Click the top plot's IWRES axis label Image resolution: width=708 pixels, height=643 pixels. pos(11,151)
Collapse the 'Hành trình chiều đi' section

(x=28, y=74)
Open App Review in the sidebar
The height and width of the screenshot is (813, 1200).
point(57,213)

::::

▸ **What the task requires**:
Copy the lines above word for word, with nothing changed or left out.

▸ **Answer in full**:
Click the top plot's IWRES axis label Image resolution: width=708 pixels, height=643 pixels. pos(11,151)
Collapse the 'Hành trình chiều đi' section

(x=28, y=74)
Open App Review in the sidebar
The height and width of the screenshot is (813, 1200).
point(57,213)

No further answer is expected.